Ankara Üniversitesi Tıp Fakültesi Aferez Merkezi sorumlusu Prof. Dr. Osman İlhan da, “Duble Filtrasyon Plazmaferezi” adı verilen, enfeksiyon hastalıkları, yoğun bakım ve terapotik aferez ekibinin görev aldığı tedavinin, Türkiye'de ilk kez bir KKKA hastasına uygulandığını söyledi.
Bu işlemde hastanın kanının iki ayrı filtrasyona tabi tutulduğunu ifade eden İlhan, ilk işlemde kanın plazmasının ayrıştırıldığını, ikinci işlemde ise ayrıştırılan plazmadaki KKKA hastalığının yol açan kene virüsünden kaynaklanan toksinlerin temizlendiğini bildirdi.
Toksinlerden temizlenen plazmasının tekrar birleştirme işlemine tabi tutulduktan sonra hastaya geri verildiğini kaydeden İlhan, “Bu işlemde hastaya hiçbir ilaç verilmiyor. Sadece temizlenen kendi kanı tekrar hastaya veriliyor. Hastada hiçbir kan kaybı da olmuyor” diye konuştu.
8 kez tekrarlanan filtrasyon işlemi sonunda antiviral tedavisiyle birlikte hastanın tekrar sağlığına kavuştuğunu belirten Prof. Dr. İlhan, tedavinin etkinliği konusunda kesin bir şey söyleyebilmek için daha fazla hasta üzerinde uygulanması gerektiğini, yeni yöntemin 23-26 Eylül tarihleri arasında düzenlenecek 5. Ulusal Hemaferez Kongresi'nde tartışmaya açılacağını kaydetti.
Bu yöntemin rutin bir tedavi olarak uygulanabilmesi ilgili birimler tarafından bir proje hazırlandığını anlatan İlhan, bu projede kullanılacak malzemelerin üretici firma tarafından ücretsiz karşılanacağını söyledi.
“KEŞKE DAYIM DA KURTULABİLSEYDİ”
Ankara Üniversitesi Tıp Fakültesi Aferez Merkezi teknik sorumlusu uzman biyolog Erol Yıldız, KKKA hastalığından geçen yıl dayısını kaybettiğini belirtti.

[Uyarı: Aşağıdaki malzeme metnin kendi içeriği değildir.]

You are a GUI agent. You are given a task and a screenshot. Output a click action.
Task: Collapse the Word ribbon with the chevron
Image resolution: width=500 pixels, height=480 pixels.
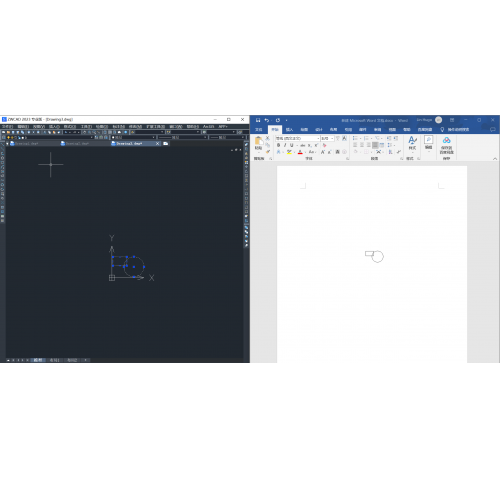tap(495, 159)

Dayısının da hastaneye geç evrede başvurduğunu, bu nedenle yapılabilecek fazla bir şey bulunmadığını anlatan Yıldız, “Bu benim için biraz hüzün veren bir başarı oldu. Keşke bu yöntemi geçen yıl dayım için de uygulayabilseydik o da kurtulsaydı” diye konuştu.